◆ Ejercicios ◆
1. Copia textualmente el pasaje del texto sobre el IESS que va desde "Augusto de la" hasta "el hueco desfinanciado.", ambos incluidos.
2. Según el texto sobre el IESS, ¿a cuánto ascendió el pago de pensiones el año anterior?
3. En el texto sobre el IESS, el perjuicio de más de USD 8.927 millones a los jubilados se desglosa en varios montos. Enumera cada monto junto con la causa que se le atribuye.

◆ Fragmento del texto ◆
****
César Eduardo BRICEÑO TOLEDO
cbricenot@hotmail.com
Hace tres años que el IESS desinvierte sus recursos del BIESS, para cubrir las pensiones de 700.000 jubilados. El aporte estatal y el valor de los jubilados no alcanza. 40.000 a 50.000 personas se jubilan anualmente. Antes, ocho afiliados financiaban la atención médica de un jubilado, ahora son cinco. El empleo no crece, tres personas en edad de trabajar, de cada diez tienen empleo adecuado y son aportantes; así, el número de afiliados es cada vez menor. El 33% de la fuerza laboral está afiliada. En el 2015 la diferencia entre aportes y pago de jubilaciones fue de 500.000 millones de dólares; el subsidio estatal del 40% alcanzó y permitió invertir al IESS. En el 2015, el gobierno lo suprimió, perjudicando a los jubilados en más de USD 8.927 millones de dólares —USD 5.932 millones por supresión del 40%; USD 2.470 millones por efecto de la resolución 501, y USD 525 millones, por efecto de las desinversiones—. Ahora la diferencia es de 3.000 millones, y lo que da el fisco no alcanza. El Sistema de Salud es otra tragedia, desfinanciado y deficiente; razón por la que, los jubilados, de sus exiguas rentas, tienen que pagar la atención médica particular y medicamentosa. En la mayoría de países de América Latina se han realizado reformas; unas se basan en el cambio del modelo de ahorro y el reparto con beneficios. Expertos en la materia predicen que, si no se reforma el IESS, habría una quiebra progresiva del instituto a partir de 2027.
Augusto de la Torre, docente de la Universidad de Columbia, formó parte de la Comisión Ciudadana, a pedido del gobierno anterior; presentó reformas al Sistema de Pensiones, en julio del 2023, que no adoptarlas, con el tiempo se volverá insostenible. Es decir, dependerá del tiempo en que el fisco lo subsidie, que cada vez más, es perecedero. El año anterior, los aportes de empleadores —además del Estado— y empleados, fue de 3.500 millones de dólares, pero el pago de pensiones sumó 6.300 millones. El 40% de aportes del Estado debió haber sido de 2.300 millones, pero el fisco tuvo que poner 3.500 millones — decisión del actual gobierno— para apenas cubrir algo más del 50% de las pensiones, y saldar el hueco desfinanciado.
****
◆ Extractos del listado ◆

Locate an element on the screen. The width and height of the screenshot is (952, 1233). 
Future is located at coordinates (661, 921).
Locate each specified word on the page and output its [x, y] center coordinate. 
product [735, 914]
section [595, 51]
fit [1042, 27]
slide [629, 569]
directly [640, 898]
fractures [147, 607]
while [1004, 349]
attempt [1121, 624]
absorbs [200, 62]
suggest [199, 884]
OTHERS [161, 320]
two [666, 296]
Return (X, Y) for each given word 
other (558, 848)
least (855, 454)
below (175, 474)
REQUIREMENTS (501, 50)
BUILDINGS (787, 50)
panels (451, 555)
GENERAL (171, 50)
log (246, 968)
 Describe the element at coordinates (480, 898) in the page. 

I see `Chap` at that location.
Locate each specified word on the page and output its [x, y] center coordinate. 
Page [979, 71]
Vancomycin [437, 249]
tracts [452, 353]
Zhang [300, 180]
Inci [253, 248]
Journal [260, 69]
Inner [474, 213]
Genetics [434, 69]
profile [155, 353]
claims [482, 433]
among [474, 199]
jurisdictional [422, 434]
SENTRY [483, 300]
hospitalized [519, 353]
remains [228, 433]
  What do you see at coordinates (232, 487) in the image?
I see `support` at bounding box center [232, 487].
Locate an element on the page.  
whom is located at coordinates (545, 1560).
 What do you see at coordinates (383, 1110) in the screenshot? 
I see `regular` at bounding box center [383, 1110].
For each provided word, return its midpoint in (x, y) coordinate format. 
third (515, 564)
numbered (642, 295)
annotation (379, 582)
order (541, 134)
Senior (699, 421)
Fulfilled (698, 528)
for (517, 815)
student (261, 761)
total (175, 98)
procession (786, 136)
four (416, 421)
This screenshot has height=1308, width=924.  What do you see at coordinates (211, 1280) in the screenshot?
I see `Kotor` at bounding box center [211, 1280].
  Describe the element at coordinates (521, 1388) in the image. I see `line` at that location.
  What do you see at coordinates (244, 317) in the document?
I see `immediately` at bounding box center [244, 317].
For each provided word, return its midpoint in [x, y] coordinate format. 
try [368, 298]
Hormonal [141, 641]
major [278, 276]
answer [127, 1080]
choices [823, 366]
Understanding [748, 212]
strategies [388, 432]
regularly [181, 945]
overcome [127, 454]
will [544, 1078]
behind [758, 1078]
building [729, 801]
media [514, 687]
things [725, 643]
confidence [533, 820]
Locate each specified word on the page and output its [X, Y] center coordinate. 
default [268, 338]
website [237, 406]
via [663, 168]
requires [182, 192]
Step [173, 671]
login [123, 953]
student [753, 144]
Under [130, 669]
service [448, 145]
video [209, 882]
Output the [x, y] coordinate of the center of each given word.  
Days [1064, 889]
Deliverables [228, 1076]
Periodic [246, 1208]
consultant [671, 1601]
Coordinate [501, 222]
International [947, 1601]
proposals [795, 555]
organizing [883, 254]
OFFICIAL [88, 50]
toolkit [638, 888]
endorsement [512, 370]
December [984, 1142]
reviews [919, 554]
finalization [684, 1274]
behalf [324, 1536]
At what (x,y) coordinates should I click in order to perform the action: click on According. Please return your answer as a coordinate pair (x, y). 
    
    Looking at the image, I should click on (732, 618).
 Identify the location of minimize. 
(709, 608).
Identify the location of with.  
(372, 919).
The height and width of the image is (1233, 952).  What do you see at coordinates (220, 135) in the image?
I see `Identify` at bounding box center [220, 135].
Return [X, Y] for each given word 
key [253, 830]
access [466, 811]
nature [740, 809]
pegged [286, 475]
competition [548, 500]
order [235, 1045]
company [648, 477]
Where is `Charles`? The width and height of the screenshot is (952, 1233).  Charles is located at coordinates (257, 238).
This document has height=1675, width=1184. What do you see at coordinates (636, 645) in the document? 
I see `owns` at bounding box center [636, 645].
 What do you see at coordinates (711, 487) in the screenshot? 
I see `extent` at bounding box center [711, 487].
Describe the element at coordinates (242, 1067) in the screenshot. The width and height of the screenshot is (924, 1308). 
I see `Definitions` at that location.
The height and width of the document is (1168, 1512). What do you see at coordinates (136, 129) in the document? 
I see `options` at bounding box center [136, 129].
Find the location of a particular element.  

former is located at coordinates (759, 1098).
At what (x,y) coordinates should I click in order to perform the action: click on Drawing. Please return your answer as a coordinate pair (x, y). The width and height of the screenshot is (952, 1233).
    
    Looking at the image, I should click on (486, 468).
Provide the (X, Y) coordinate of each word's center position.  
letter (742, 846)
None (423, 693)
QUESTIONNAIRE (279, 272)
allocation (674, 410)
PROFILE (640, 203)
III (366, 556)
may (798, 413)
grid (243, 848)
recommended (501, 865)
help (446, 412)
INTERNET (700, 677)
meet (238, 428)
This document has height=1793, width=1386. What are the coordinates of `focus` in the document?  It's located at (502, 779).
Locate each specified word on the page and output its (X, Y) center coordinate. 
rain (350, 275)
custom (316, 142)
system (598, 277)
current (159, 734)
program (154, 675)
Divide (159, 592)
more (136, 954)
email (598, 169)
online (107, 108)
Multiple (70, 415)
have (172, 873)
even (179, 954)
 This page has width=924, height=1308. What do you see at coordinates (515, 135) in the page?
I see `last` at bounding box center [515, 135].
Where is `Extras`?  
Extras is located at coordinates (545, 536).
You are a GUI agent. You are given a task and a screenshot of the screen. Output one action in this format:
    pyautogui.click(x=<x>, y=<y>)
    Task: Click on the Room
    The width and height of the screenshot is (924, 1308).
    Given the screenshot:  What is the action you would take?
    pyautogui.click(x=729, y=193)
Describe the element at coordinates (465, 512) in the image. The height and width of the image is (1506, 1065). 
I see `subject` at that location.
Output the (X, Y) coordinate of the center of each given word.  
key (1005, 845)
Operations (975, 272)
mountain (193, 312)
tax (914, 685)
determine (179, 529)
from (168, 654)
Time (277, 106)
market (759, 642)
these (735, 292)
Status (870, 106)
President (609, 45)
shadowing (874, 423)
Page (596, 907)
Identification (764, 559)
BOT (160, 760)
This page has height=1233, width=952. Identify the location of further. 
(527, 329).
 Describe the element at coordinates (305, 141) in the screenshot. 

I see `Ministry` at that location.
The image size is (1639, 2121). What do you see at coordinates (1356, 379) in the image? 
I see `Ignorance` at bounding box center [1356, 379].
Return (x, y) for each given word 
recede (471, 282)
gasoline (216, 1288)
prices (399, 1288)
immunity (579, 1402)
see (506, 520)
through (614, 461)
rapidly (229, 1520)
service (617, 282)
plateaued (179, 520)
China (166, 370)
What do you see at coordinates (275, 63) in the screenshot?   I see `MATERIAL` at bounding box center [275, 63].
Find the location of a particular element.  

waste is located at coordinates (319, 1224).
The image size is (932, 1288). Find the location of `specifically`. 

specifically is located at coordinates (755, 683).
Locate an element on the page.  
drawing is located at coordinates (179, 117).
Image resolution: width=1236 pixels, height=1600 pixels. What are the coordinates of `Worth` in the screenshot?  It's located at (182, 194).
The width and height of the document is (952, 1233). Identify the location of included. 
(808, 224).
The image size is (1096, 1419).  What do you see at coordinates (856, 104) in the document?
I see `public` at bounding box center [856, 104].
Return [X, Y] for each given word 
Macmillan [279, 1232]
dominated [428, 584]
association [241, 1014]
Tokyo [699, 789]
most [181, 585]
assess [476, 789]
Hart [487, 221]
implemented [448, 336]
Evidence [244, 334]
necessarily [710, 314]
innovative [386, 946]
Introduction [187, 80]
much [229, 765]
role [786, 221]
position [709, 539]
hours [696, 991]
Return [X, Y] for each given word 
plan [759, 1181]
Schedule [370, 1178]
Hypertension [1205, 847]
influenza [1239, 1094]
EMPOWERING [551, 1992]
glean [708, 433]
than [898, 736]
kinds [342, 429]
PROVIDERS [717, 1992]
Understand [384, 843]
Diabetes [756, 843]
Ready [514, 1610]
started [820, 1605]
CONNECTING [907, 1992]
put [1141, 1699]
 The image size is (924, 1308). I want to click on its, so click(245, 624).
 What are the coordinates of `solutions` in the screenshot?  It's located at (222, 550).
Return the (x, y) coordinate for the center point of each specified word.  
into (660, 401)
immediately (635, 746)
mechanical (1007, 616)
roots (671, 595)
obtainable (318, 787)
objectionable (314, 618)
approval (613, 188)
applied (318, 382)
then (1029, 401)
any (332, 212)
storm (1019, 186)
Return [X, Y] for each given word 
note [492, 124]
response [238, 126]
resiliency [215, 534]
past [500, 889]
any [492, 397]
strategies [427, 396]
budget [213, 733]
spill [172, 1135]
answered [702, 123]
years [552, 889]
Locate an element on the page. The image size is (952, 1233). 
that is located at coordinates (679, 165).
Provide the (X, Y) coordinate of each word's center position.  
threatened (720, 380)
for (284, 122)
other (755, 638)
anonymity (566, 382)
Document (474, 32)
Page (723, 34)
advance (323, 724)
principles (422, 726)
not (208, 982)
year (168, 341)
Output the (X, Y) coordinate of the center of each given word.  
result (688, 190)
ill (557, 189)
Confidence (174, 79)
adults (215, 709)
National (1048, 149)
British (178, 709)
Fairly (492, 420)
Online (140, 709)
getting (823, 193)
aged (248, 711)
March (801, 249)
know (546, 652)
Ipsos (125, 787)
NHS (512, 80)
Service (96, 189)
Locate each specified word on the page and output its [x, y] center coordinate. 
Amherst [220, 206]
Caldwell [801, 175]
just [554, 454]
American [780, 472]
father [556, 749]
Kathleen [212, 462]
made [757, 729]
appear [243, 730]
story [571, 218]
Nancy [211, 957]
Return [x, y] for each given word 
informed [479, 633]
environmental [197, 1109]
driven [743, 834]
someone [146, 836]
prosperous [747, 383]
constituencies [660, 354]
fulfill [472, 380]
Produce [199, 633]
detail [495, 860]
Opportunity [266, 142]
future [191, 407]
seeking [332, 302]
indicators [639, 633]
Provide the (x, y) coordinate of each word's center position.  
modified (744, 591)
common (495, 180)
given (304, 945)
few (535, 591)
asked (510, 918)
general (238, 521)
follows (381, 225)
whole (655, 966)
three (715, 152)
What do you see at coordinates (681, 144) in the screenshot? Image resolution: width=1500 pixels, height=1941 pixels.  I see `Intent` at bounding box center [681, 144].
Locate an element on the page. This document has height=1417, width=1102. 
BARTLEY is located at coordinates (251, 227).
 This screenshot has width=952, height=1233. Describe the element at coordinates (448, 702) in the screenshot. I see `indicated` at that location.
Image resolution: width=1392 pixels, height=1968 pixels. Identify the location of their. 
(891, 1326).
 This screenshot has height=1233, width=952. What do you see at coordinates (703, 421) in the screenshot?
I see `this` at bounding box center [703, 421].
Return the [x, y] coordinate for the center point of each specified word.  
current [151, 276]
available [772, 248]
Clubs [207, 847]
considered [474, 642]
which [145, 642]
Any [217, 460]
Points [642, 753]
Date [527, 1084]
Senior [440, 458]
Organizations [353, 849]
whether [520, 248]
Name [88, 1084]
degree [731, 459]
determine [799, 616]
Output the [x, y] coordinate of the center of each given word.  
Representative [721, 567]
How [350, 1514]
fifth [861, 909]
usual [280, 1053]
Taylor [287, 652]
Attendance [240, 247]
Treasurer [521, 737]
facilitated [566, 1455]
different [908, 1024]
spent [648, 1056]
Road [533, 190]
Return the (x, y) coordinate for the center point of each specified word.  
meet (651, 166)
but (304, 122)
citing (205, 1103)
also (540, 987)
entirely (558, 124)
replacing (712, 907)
****
◆ Problemas resueltos ◆
1.
Augusto de la Torre, docente de la Universidad de Columbia, formó parte de la Comisión Ciudadana, a pedido del gobierno anterior; presentó reformas al Sistema de Pensiones, en julio del 2023, que no adoptarlas, con el tiempo se volverá insostenible. Es decir, dependerá del tiempo en que el fisco lo subsidie, que cada vez más, es perecedero. El año anterior, los aportes de empleadores —además del Estado— y empleados, fue de 3.500 millones de dólares, pero el pago de pensiones sumó 6.300 millones. El 40% de aportes del Estado debió haber sido de 2.300 millones, pero el fisco tuvo que poner 3.500 millones — decisión del actual gobierno— para apenas cubrir algo más del 50% de las pensiones, y saldar el hueco desfinanciado.

2. 6.300 millones de dólares.

3.
- USD 5.932 millones, por la supresión del 40%
- USD 2.470 millones, por efecto de la resolución 501
- USD 525 millones, por efecto de las desinversiones